**SOURCE DOCUMENT**
------
In many business classes, I have found it far easier to “sell’” products to those who are actively looking for or are already using competitors’ solutions than it is to “market” my client’s products in the usual places where prospects are looking for said solutions. This article will lay out why I often do this and how you can capitalize on said opportunities, using PPC ads.
Why Competitor PPC Campaigns Work So Well
There simply is no comparison of what it takes to sell a customer who has been pitched before by a competitor vs. who has not. In the case that a person has already been pitched (or already does business with the competitor), the sales conversation immediately migrates to explaining the USP of the product vs. an education course on why the prospect should really care about the value presented instead of the price, saving both time and money. These leads have clear purchase intent and will usually close for more money than those who are not familiar with the finer points of the product or service being offered.
My favorite reason for doing competitive PPC campaigns, however, has to do with determining exactly what the customer/client is interested in before my client speaks with them, tailoring the sales pitch for said prospect and giving them an upper hand, greatly increasing closing rates.
Some salespeople prefer to control the message by speaking to the prospect first, but realistically, this gives them no idea how to actually bid the offer in many cases, much like a game of poker or any other negotiation in life.
Convinced this is the way forward for your business?
Building a PPC Campaign to Steal Your Competitors’ Customers
First, Do Your Research
Before you can make any structured effort to build a campaign to siphon customers away from your competitors, you must to do a couple things:
1. Know exactly who your competitors are. Make a list of every competitor you have by checking both online and off to make sure you can build the best comprehensive list. Make sure to thoroughly check the search engines, directories, and any other place you can think off to fully exhaust your search.
2. Make a list of their weaknesses. If you don’t already have intimate knowledge of your competitors, it is now time to get up to speed on what they are doing and how they are positioning that offer to the public.
My favorite way to know what your competitors are up to is to call them up and hear their sales pitches (I know this is a bit sleazy, but some your competitors have surely already done this to you, so don’t be the only one who hasn’t). Get everything you can from them, including proposals, demos, quotes, or anything else to help you understand how they are hooking their customers/clients specifically.
Also ask them if they heard of your company and what they think of it!
Next, search online for reviews for each one of your competitors’ solutions and see what your competitors’ customers have said about them — what they like and did not like — to get the real story. It is easy to find good information by doing a simple branded search with words like “review,” “scam,” “rip-off,” etc. You can also head over to Yelp, and any industry review sources where reviews often lie.
Finally, read up on any of your competitors’ published research material, such as whitepapers, eBooks, presentations, etc., as well as brush up on any PR they have going on, including guest posts, podcasts, TV, or radio broadcasts they have been involved in.
Once you have compiled this information and know where exactly you really fit in the market, you are ready to capitalize on your competitor’s shortfalls.
Anyone can claim they are better than the competition, but it is far another thing to present exactly how you are better (I don’t care how unethical it might be to badmouth competitors, you can’t argue with the truth).
------
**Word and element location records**
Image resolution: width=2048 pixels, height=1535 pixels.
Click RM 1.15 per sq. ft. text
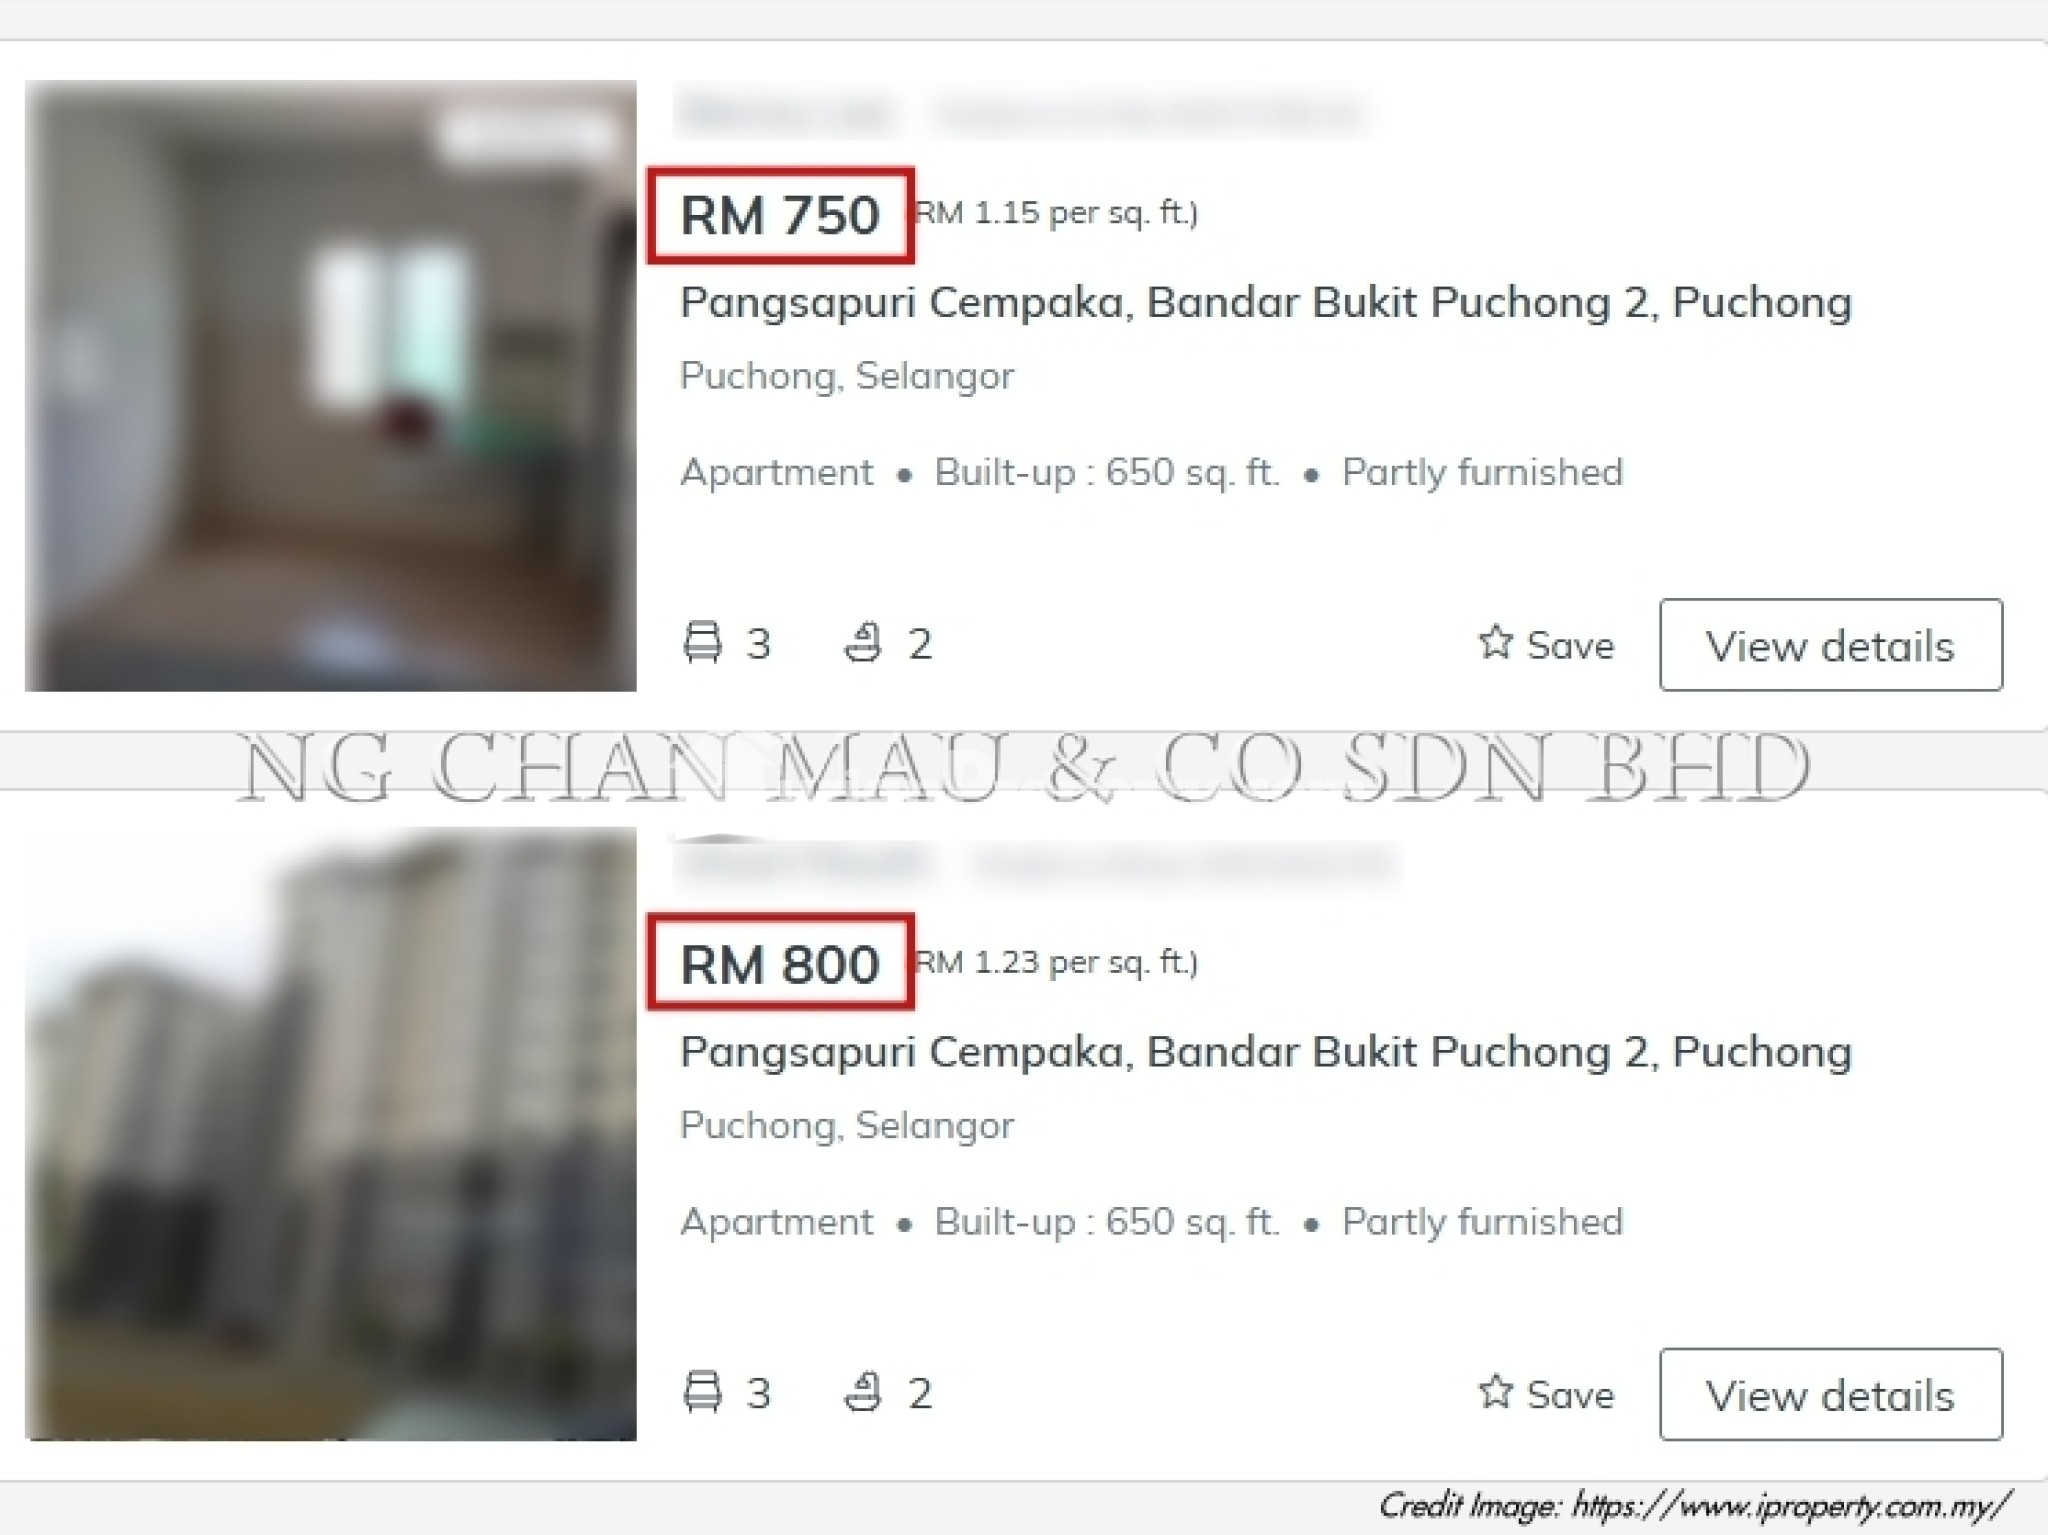coord(1057,213)
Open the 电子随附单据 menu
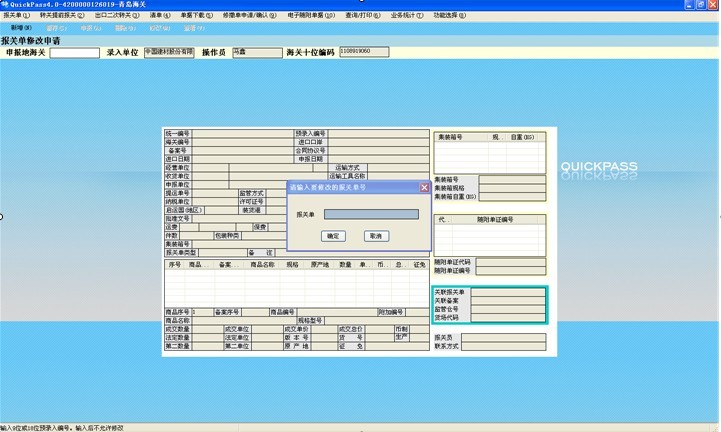The image size is (721, 432). click(312, 16)
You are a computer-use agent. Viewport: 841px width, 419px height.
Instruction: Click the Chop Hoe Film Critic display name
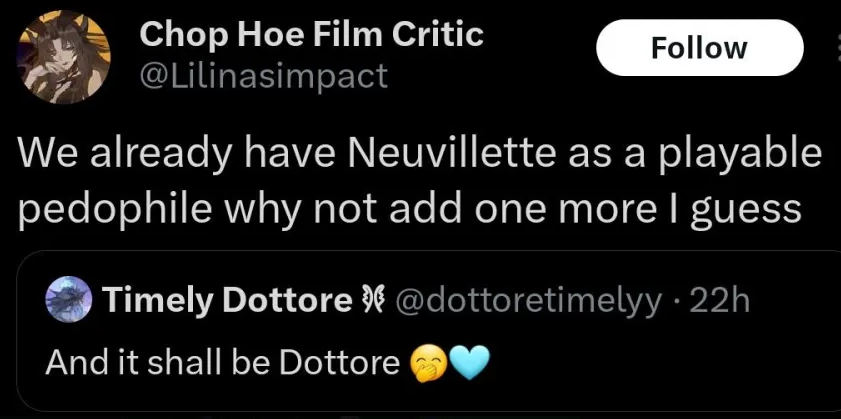coord(312,35)
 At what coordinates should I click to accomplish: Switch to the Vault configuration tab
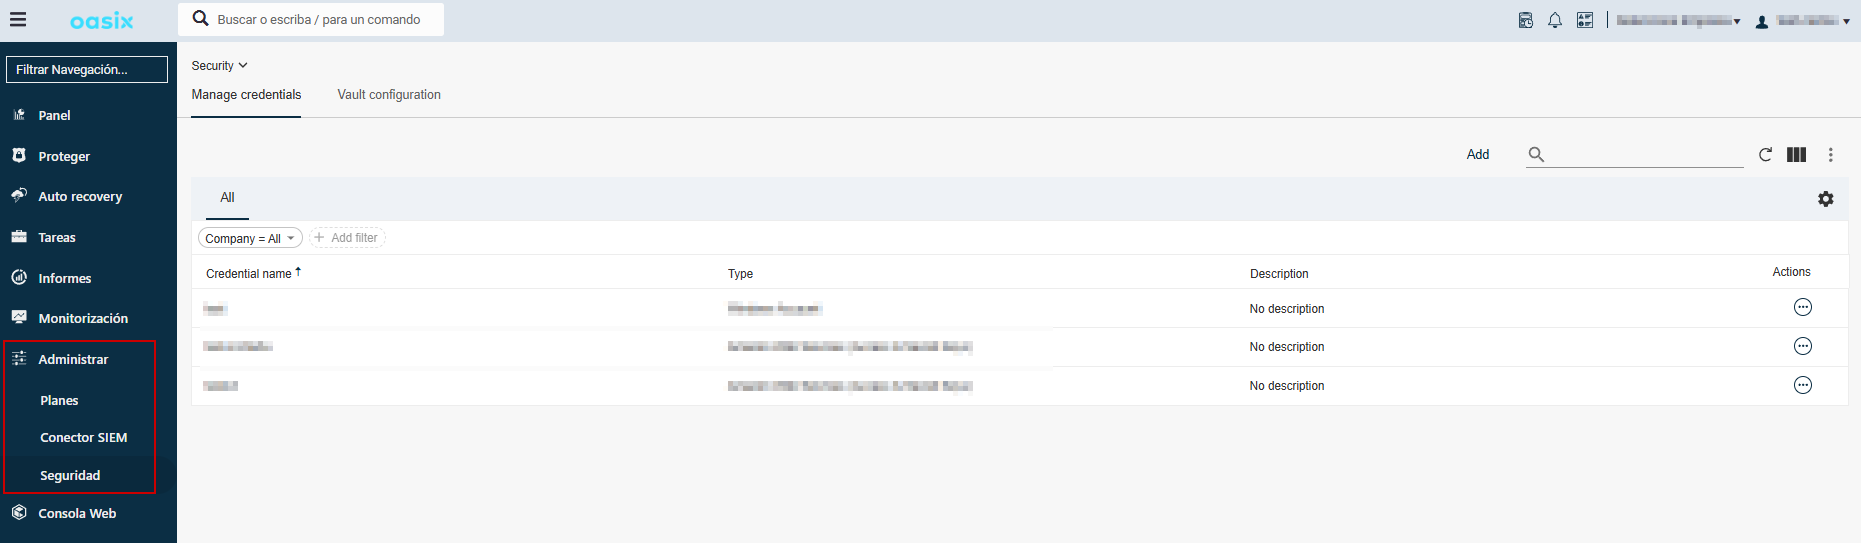coord(388,95)
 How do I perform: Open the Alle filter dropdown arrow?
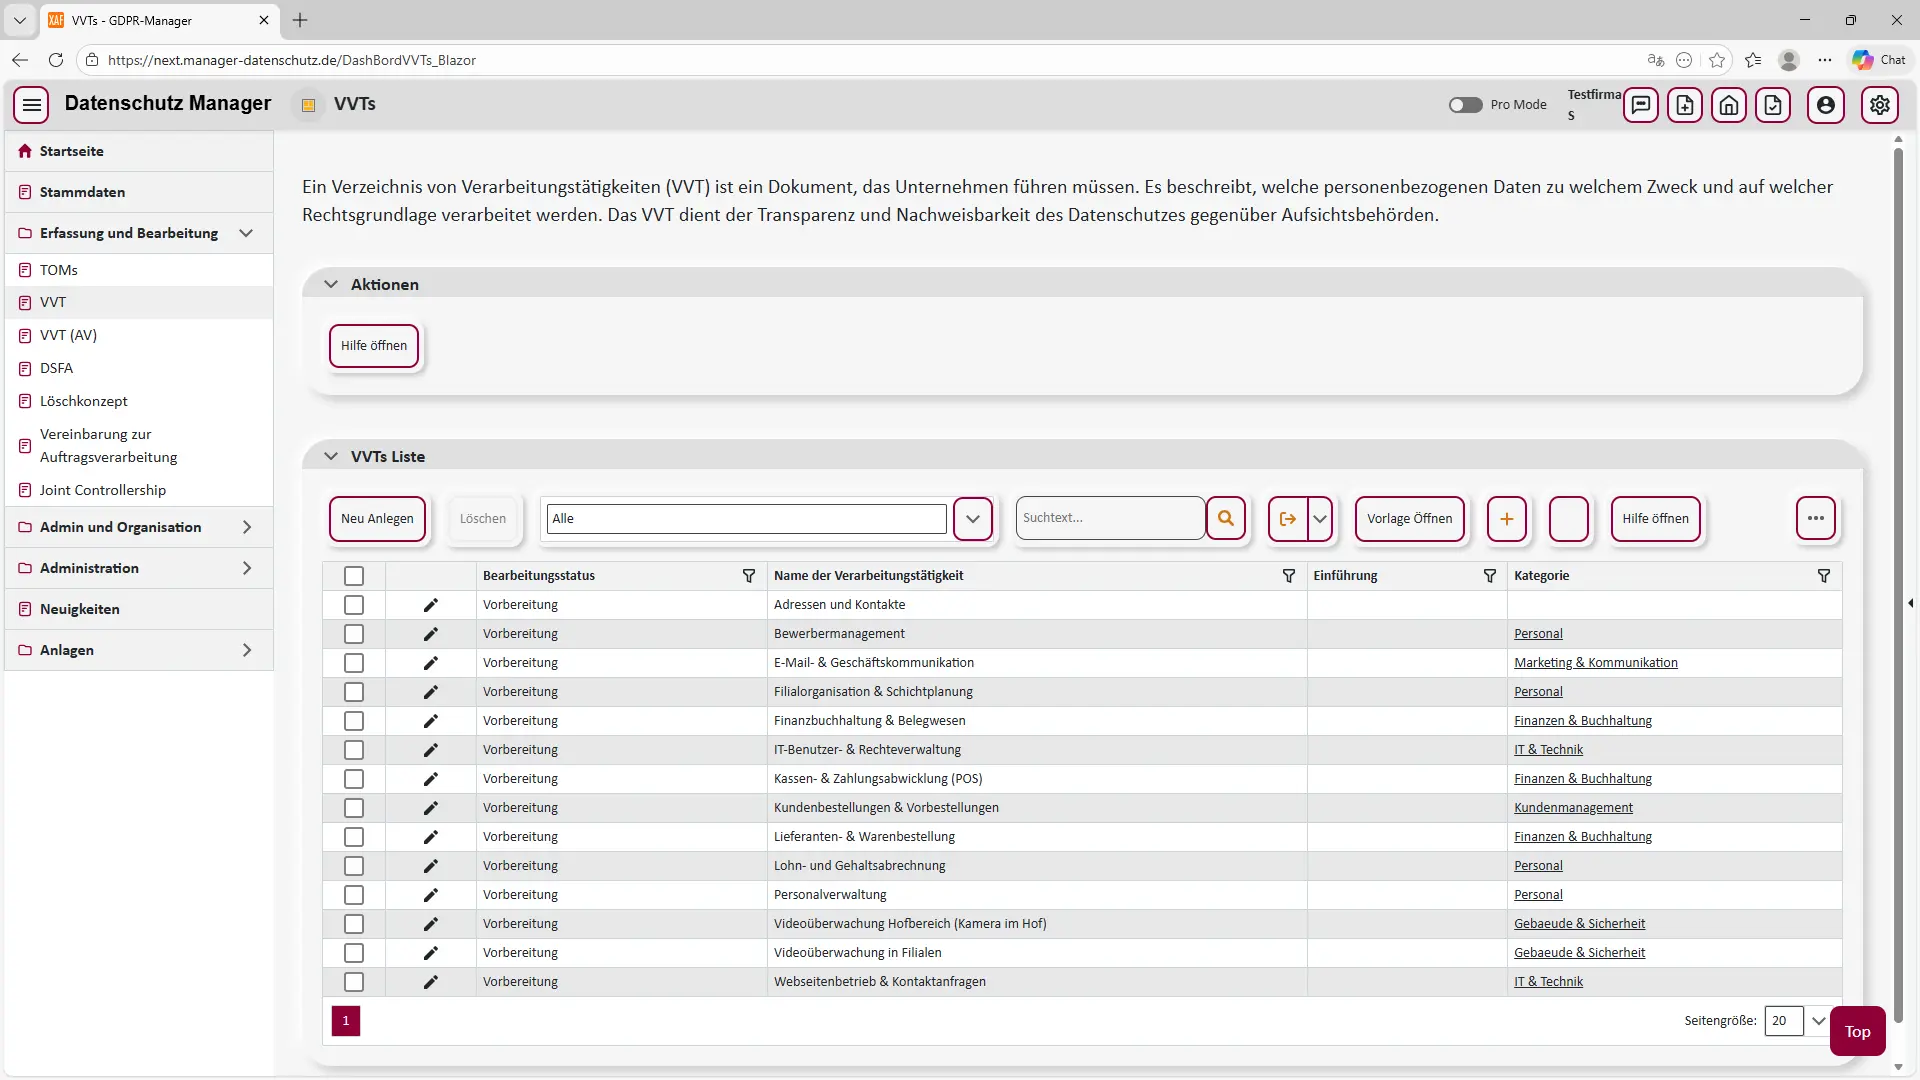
------
**WHAT THE TASK ASKS**
In the article on competitor PPC campaigns, what two things must be done before building a campaign to draw customers away from competitors?

**COMPLETED TASK**
Know exactly who your competitors are, and make a list of their weaknesses.